First, I would like to thank Momma the Magnificant for stopping by Formula Fed and Flexible Parenting yesterday as part of the Blog Exchange. It was great having you here, and I really enjoyed your post!
I know January 1 is supposed to be a day of change since it's the start of the New Year and New Year's resolutions. However, since nothing is open on January 1, people have no public outlet to display their new behaviors. Thus the day of change really seems to be January 2nd. Yet, somehow every year I seem to forget that. That's why I was so surprised by seeing people suddenly acting very differently wherever I went. My first odd encounter was at the gym. You can read about that adventure on People Under the Stairmasters.

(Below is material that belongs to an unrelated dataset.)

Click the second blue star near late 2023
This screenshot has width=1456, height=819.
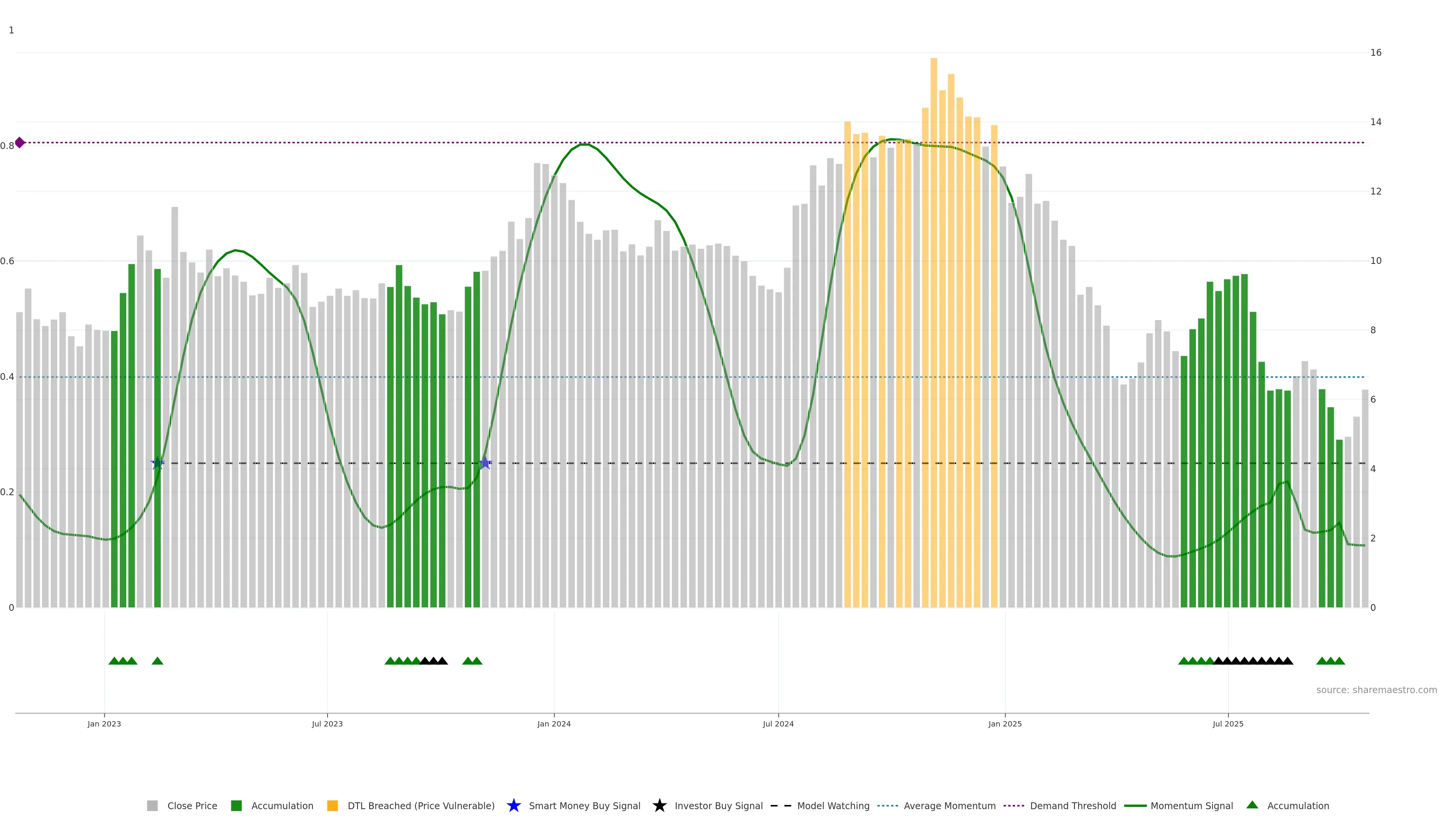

Afterwards, I went to the grocery store to pick up a few things including Cheerios since I'm hoping to start my younger son (YS) on his first finger food tomorrow. In my experience, most grocery purchases in the evening contain a wide variety of snacks that appear selected to satisfy an immediate craving. Not today. The people in line ahead of me and behind me all had really healthy food. Not a piece of junk food in sight. Was I surrounded by Stepford Shoppers, or was I in a world where everyone else was trying to live by a New Year's resolution to eat healthy?

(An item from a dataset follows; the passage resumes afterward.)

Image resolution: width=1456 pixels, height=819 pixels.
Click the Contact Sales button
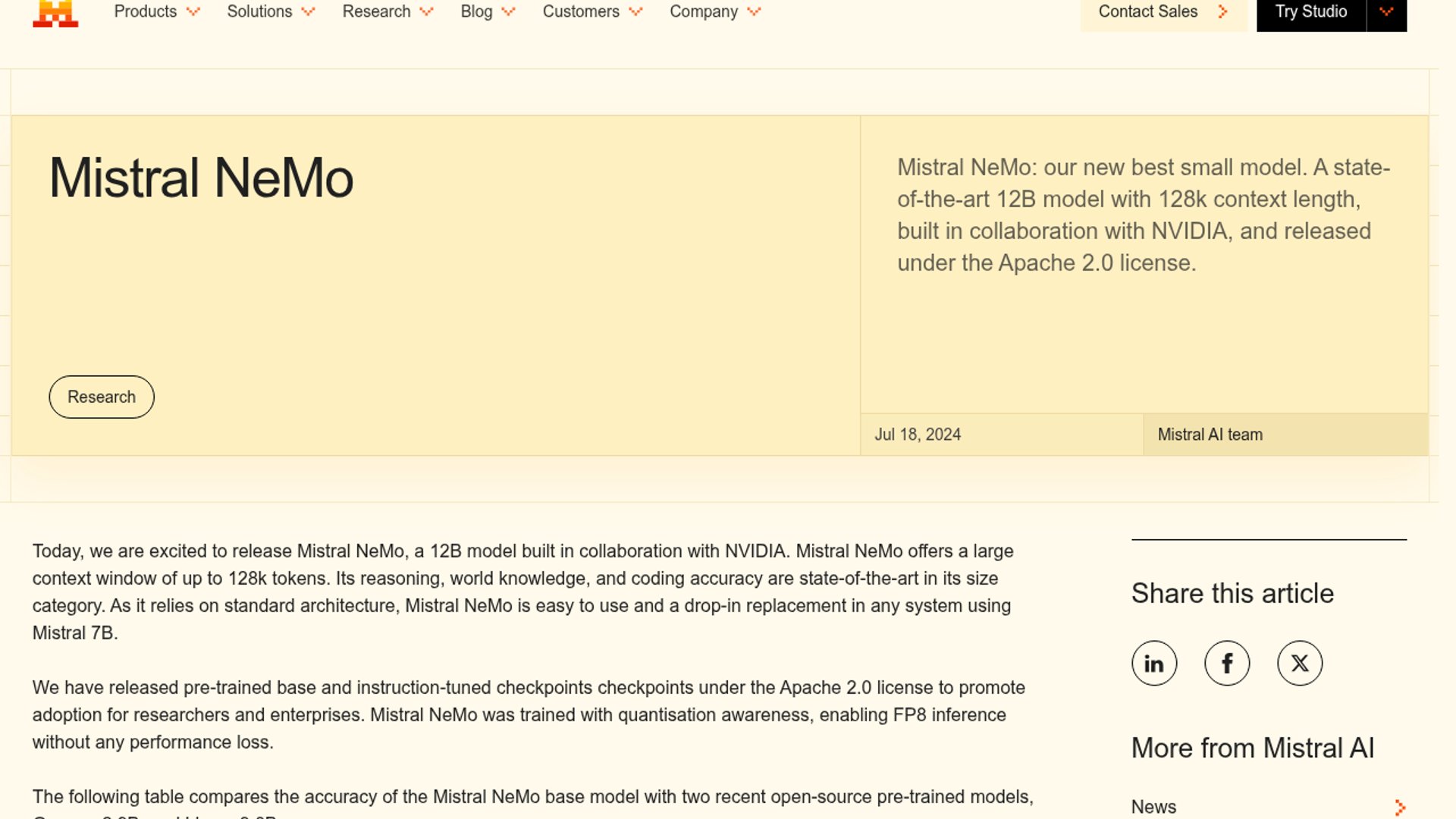(1148, 11)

It was my turn to be rung up. The cashier, who is always on duty late in the evening when I shop on my way home from the gym, scanned my jars of baby food, Cheerios etc. Then he came to my bag of Tater Tots, and he did something that he has never done before in my years of shopping from him. "Is this yours?" he asked? I told him it was, but his question threw me for a loop. Why wouldn't they be mine? Was I an outcast for not conforming to the group resolution to eat healthy for at least two full days? Was he surprised because he was not used to seeing tater tots as part of my typical cornucopia of selected snacks in my evening voyages? Was he himself a servant to the larger movement, trying to make me feel guilty for buying a frozen, deep-fried product so early in a new year. Or was there a more innocent explanation, that perhaps he thought the people behind me had accidentally put their purchase over the line divider and into my things?
A. Elliot's Lesson Learned: Who knew that one bag of tater tots could lead to so many questions.Labels: Humor (at least Attempted), Mom-Care |
Brings to mind one of the opening scenes in the Woody Allen movie "Bananas" where he tries to unobtrusively buy porn by burying it in a pile of serious news magazines, but gets caught when the cashier keeps yelling for a price check on the dirty mag. Funny post and oh so true.